-------- RECORDED DATA

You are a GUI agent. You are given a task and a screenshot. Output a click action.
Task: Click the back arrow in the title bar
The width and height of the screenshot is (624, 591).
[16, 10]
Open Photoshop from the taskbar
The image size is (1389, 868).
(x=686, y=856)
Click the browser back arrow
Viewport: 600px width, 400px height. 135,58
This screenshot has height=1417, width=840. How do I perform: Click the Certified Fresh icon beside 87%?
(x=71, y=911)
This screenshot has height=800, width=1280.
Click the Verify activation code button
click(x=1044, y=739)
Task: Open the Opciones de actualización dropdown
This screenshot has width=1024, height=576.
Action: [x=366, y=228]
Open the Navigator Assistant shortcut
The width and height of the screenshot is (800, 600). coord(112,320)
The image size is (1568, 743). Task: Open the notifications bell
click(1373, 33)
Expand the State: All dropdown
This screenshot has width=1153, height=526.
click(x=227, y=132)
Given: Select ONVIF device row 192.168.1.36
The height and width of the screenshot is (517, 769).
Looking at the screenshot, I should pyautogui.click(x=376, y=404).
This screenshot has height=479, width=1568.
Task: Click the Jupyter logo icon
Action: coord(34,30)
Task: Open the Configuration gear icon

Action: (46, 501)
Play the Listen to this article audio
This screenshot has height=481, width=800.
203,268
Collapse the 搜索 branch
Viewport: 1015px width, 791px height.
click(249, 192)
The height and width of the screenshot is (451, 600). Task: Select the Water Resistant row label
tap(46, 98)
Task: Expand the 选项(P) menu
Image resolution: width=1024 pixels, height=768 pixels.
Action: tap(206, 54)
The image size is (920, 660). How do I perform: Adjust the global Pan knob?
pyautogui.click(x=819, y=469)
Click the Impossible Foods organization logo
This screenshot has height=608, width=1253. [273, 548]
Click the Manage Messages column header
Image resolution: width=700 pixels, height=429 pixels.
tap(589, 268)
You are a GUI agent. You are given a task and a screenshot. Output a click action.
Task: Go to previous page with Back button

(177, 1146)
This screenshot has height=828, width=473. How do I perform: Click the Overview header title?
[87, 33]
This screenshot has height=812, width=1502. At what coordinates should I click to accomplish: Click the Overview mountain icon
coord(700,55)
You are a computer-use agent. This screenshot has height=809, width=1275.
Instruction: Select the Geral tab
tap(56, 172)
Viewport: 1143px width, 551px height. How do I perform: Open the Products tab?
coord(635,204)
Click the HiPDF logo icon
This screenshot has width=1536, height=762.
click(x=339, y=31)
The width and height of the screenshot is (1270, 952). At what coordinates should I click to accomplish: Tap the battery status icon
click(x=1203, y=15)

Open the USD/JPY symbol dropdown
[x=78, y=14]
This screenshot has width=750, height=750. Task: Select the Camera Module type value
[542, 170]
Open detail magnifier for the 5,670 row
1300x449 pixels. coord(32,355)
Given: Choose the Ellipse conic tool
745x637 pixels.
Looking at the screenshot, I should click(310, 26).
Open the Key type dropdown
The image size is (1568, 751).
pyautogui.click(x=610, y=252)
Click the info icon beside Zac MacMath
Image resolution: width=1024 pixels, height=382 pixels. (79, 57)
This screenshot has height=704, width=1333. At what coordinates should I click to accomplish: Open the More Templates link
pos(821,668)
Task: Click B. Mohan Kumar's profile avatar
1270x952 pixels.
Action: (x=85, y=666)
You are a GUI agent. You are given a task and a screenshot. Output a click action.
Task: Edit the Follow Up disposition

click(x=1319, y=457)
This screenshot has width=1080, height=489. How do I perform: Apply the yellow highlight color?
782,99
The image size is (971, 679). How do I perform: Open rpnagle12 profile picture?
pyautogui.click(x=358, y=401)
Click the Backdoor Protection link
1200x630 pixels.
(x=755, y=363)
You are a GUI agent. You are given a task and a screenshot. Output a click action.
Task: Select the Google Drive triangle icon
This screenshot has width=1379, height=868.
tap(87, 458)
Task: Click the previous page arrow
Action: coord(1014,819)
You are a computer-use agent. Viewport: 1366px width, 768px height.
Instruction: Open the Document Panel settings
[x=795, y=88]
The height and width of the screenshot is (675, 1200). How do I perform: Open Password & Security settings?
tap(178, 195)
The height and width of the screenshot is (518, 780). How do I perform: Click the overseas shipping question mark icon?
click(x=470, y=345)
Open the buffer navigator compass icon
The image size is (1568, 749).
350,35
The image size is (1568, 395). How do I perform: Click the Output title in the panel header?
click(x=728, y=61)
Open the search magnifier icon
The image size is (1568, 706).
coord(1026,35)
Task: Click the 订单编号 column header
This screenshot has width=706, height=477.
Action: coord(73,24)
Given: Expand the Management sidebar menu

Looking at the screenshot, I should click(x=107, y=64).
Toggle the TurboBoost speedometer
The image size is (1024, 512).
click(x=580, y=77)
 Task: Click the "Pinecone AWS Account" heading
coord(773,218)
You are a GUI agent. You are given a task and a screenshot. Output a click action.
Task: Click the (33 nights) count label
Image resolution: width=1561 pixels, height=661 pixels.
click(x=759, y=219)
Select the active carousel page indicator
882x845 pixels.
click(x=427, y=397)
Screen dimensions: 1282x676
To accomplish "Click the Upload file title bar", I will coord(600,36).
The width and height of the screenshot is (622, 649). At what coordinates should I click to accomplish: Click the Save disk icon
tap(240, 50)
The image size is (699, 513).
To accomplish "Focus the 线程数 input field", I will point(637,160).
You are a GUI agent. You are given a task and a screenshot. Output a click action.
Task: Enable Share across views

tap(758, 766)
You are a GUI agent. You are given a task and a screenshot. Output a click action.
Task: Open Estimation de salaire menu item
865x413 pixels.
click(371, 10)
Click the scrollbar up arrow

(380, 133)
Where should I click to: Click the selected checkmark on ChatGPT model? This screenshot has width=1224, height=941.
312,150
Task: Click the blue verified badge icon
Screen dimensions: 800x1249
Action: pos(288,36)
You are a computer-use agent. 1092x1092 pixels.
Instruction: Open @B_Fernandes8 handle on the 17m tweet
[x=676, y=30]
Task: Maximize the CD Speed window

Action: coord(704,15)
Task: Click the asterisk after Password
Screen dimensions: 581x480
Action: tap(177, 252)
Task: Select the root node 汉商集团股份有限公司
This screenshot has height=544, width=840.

----------------

**PROBLEM TO WORK ON:** Write the records out once more, word for word.

**TASK RESPONSE:**
You are a GUI agent. You are given a task and a screenshot. Output a click action.
Task: Click the back arrow in the title bar
The width and height of the screenshot is (624, 591).
[16, 10]
Open Photoshop from the taskbar
The image size is (1389, 868).
(x=686, y=856)
Click the browser back arrow
Viewport: 600px width, 400px height. 135,58
This screenshot has height=1417, width=840. How do I perform: Click the Certified Fresh icon beside 87%?
(x=71, y=911)
This screenshot has height=800, width=1280.
Click the Verify activation code button
click(x=1044, y=739)
Task: Open the Opciones de actualización dropdown
This screenshot has width=1024, height=576.
Action: [x=366, y=228]
Open the Navigator Assistant shortcut
The width and height of the screenshot is (800, 600). coord(112,320)
The image size is (1568, 743). Task: Open the notifications bell
click(1373, 33)
Expand the State: All dropdown
This screenshot has width=1153, height=526.
click(x=227, y=132)
Given: Select ONVIF device row 192.168.1.36
The height and width of the screenshot is (517, 769).
Looking at the screenshot, I should pyautogui.click(x=376, y=404).
This screenshot has height=479, width=1568.
Task: Click the Jupyter logo icon
Action: coord(34,30)
Task: Open the Configuration gear icon

Action: (46, 501)
Play the Listen to this article audio
This screenshot has height=481, width=800.
203,268
Collapse the 搜索 branch
Viewport: 1015px width, 791px height.
click(249, 192)
The height and width of the screenshot is (451, 600). Task: Select the Water Resistant row label
tap(46, 98)
Task: Expand the 选项(P) menu
Image resolution: width=1024 pixels, height=768 pixels.
Action: tap(206, 54)
The image size is (920, 660). How do I perform: Adjust the global Pan knob?
pyautogui.click(x=819, y=469)
Click the Impossible Foods organization logo
This screenshot has height=608, width=1253. [273, 548]
Click the Manage Messages column header
Image resolution: width=700 pixels, height=429 pixels.
tap(589, 268)
You are a GUI agent. You are given a task and a screenshot. Output a click action.
Task: Go to previous page with Back button

(177, 1146)
This screenshot has height=828, width=473. How do I perform: Click the Overview header title?
[87, 33]
This screenshot has height=812, width=1502. At what coordinates should I click to accomplish: Click the Overview mountain icon
coord(700,55)
You are a computer-use agent. This screenshot has height=809, width=1275.
Instruction: Select the Geral tab
tap(56, 172)
Viewport: 1143px width, 551px height. How do I perform: Open the Products tab?
coord(635,204)
Click the HiPDF logo icon
This screenshot has width=1536, height=762.
click(x=339, y=31)
The width and height of the screenshot is (1270, 952). At what coordinates should I click to accomplish: Tap the battery status icon
click(x=1203, y=15)

Open the USD/JPY symbol dropdown
[x=78, y=14]
This screenshot has width=750, height=750. Task: Select the Camera Module type value
[542, 170]
Open detail magnifier for the 5,670 row
1300x449 pixels. coord(32,355)
Given: Choose the Ellipse conic tool
745x637 pixels.
Looking at the screenshot, I should click(310, 26).
Open the Key type dropdown
The image size is (1568, 751).
pyautogui.click(x=610, y=252)
Click the info icon beside Zac MacMath
Image resolution: width=1024 pixels, height=382 pixels. (79, 57)
This screenshot has height=704, width=1333. At what coordinates should I click to accomplish: Open the More Templates link
pos(821,668)
Task: Click B. Mohan Kumar's profile avatar
1270x952 pixels.
Action: (x=85, y=666)
You are a GUI agent. You are given a task and a screenshot. Output a click action.
Task: Edit the Follow Up disposition

click(x=1319, y=457)
This screenshot has width=1080, height=489. How do I perform: Apply the yellow highlight color?
782,99
The image size is (971, 679). How do I perform: Open rpnagle12 profile picture?
pyautogui.click(x=358, y=401)
Click the Backdoor Protection link
1200x630 pixels.
(x=755, y=363)
You are a GUI agent. You are given a task and a screenshot. Output a click action.
Task: Select the Google Drive triangle icon
This screenshot has width=1379, height=868.
tap(87, 458)
Task: Click the previous page arrow
Action: coord(1014,819)
You are a computer-use agent. Viewport: 1366px width, 768px height.
Instruction: Open the Document Panel settings
[x=795, y=88]
The height and width of the screenshot is (675, 1200). How do I perform: Open Password & Security settings?
tap(178, 195)
The height and width of the screenshot is (518, 780). How do I perform: Click the overseas shipping question mark icon?
click(x=470, y=345)
Open the buffer navigator compass icon
The image size is (1568, 749).
350,35
The image size is (1568, 395). How do I perform: Click the Output title in the panel header?
click(x=728, y=61)
Open the search magnifier icon
The image size is (1568, 706).
coord(1026,35)
Task: Click the 订单编号 column header
This screenshot has width=706, height=477.
Action: coord(73,24)
Given: Expand the Management sidebar menu

Looking at the screenshot, I should click(x=107, y=64).
Toggle the TurboBoost speedometer
The image size is (1024, 512).
click(x=580, y=77)
 Task: Click the "Pinecone AWS Account" heading
coord(773,218)
You are a GUI agent. You are given a task and a screenshot. Output a click action.
Task: Click the (33 nights) count label
Image resolution: width=1561 pixels, height=661 pixels.
click(x=759, y=219)
Select the active carousel page indicator
882x845 pixels.
click(x=427, y=397)
Screen dimensions: 1282x676
To accomplish "Click the Upload file title bar", I will coord(600,36).
The width and height of the screenshot is (622, 649). At what coordinates should I click to accomplish: Click the Save disk icon
tap(240, 50)
The image size is (699, 513).
To accomplish "Focus the 线程数 input field", I will point(637,160).
You are a GUI agent. You are given a task and a screenshot. Output a click action.
Task: Enable Share across views

tap(758, 766)
You are a GUI agent. You are given a task and a screenshot. Output a click action.
Task: Open Estimation de salaire menu item
865x413 pixels.
click(371, 10)
Click the scrollbar up arrow

(380, 133)
Where should I click to: Click the selected checkmark on ChatGPT model? This screenshot has width=1224, height=941.
312,150
Task: Click the blue verified badge icon
Screen dimensions: 800x1249
Action: pos(288,36)
You are a computer-use agent. 1092x1092 pixels.
Instruction: Open @B_Fernandes8 handle on the 17m tweet
[x=676, y=30]
Task: Maximize the CD Speed window

Action: coord(704,15)
Task: Click the asterisk after Password
Screen dimensions: 581x480
Action: tap(177, 252)
Task: Select the root node 汉商集团股份有限公司
This screenshot has height=544, width=840.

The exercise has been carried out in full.